On Monday, April 30, 2018 at 3:07:54 PM UTC-7, Paul Agnew wrote:
What ever happened to See and Avoid? Is ignorance bliss in aviation, too?

I flew three days last week in my ASW-19 and encountered a Piper Lance that wanted to circle around me as I was in a thermal - forcing me to abandon some good lift in order to keep him in sight, two corporate jets passing below me and not on the local airways or approach corridors, a Piper that flew right by me and never made any adjustment to his course, several GA airplanes and a Robinson blowing through the local traffic pattern without so much as a radio call, and one Piper blindly blasting right through the center of a cu I was working next to - presumably so he could log .1 instrument time. I seriously doubt the cloudbuster was on an instrument flight plan because we have verified that we are clearly visible as primary targets on ATC radar and they probably would have alerted them to my location.

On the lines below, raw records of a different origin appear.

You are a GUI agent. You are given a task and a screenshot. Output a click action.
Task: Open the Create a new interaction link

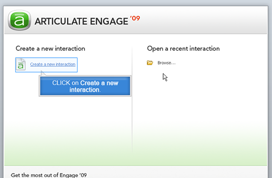point(53,65)
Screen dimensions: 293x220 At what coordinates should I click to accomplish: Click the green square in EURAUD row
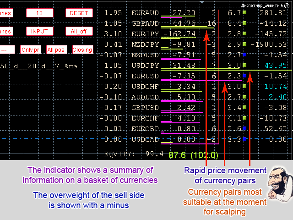click(244, 13)
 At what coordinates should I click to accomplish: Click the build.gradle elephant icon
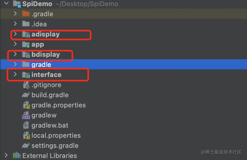click(x=26, y=95)
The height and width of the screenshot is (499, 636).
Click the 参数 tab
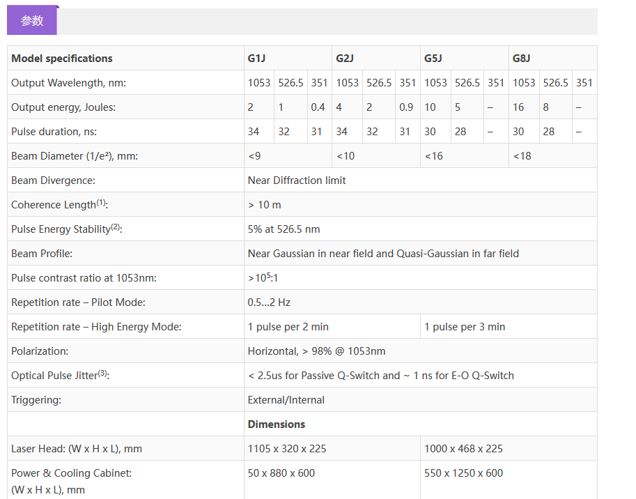pyautogui.click(x=32, y=20)
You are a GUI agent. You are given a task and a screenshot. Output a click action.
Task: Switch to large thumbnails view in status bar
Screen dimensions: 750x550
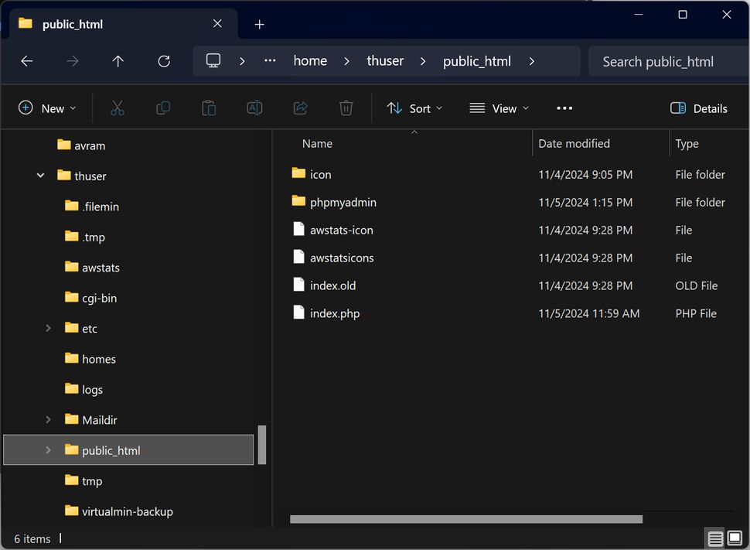734,538
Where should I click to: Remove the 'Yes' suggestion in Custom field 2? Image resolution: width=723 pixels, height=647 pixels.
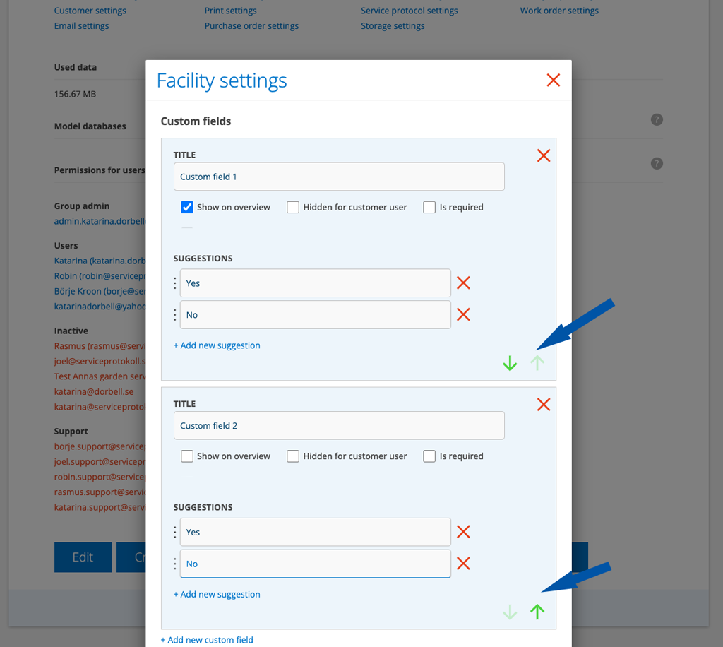pyautogui.click(x=463, y=532)
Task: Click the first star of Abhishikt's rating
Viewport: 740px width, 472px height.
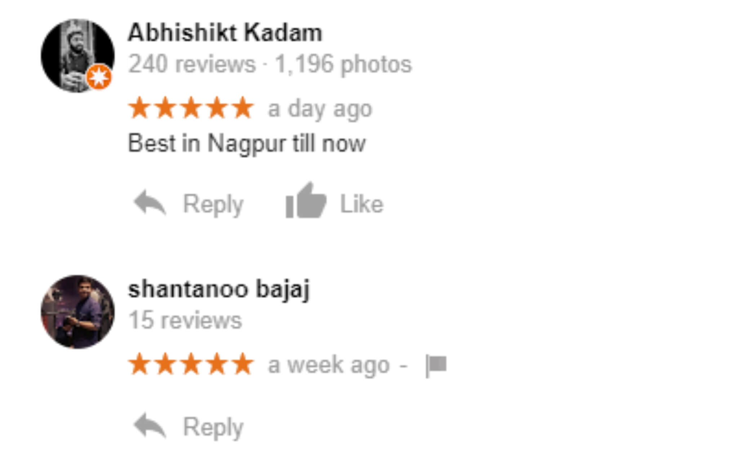Action: click(x=139, y=108)
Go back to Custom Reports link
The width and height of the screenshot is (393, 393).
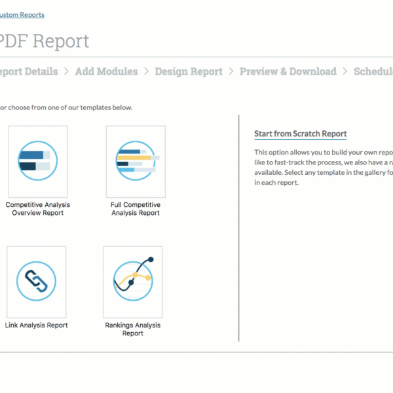click(x=22, y=14)
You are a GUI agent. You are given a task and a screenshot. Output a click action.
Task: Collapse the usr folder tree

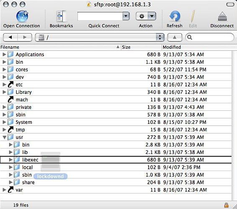[x=5, y=137]
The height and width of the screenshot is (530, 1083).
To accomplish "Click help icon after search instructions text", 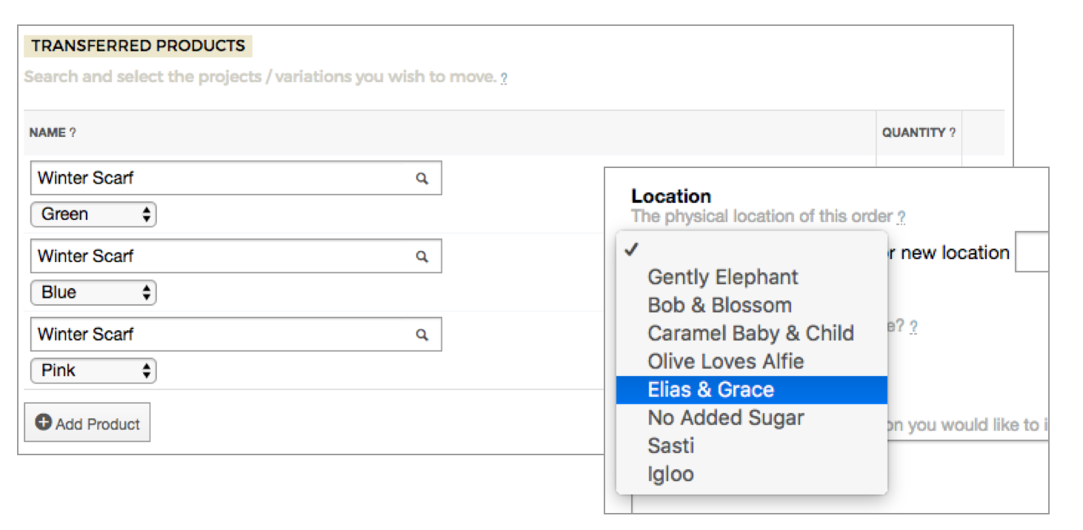I will (504, 78).
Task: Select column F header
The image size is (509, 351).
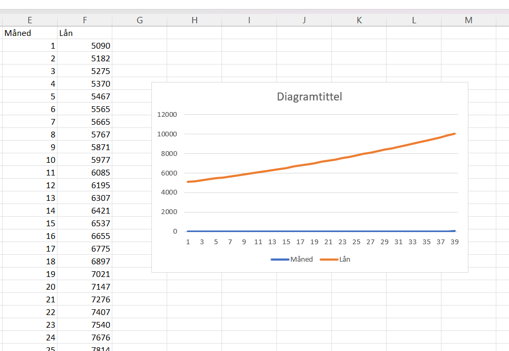Action: click(x=84, y=20)
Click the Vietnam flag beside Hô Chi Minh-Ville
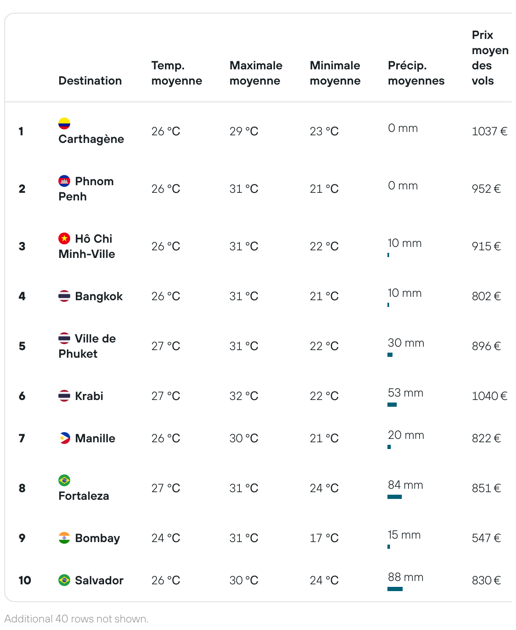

In the past year, on behalf of our club, I've been working behind the scenes on small changes that could have significant effects on local GA awareness of our glider ops. It took eight months to process, but I was able to get the glider-in-tow symbol added to the local sectional and the AFD updated in hopes that it would remind some percentage of pilots to look out for us. We have a great relationship with the local tower and they put a message about glider ops on ATIS whenever we are up. The local flight schools are also all aware of our location and operations. With everything we've done to make ourselves conspicuous, the weekend warriors and corporate pilots appear to be flying heads down. It's time for another information campaign and, perhaps, some posters for the FBO/Flightschool bulletin boards. That, and I plan to leverage the TCAS system the corporate jets all have via my own transponder.

It's a target rich environment out there and I've been waiting to install a Mode-C transponder during my upcoming annual. The time has come and now I find I need to educate myself on Flarm and other collision alert options. Balancing expense and safety is always a delicate exercise, and the cost of a Flarm doesn't help that decision.

Paul A.


Paul, I am glad you finally decided to install a transponder. You described more encounters in 3 days than I had in 20 years and over 6000 hours of flying in some of the most busiest areas (Bay Area and Reno area). Could it be because I am flying with transponders since day one, or just a coincidence?
See and avoid barely works, and mostly in traffic patterns. Otherwise, you only see the traffic which is not on collision course.


To Greg, are you for real? If so, all I can do is facepalm and hoping that our flights will never cross paths.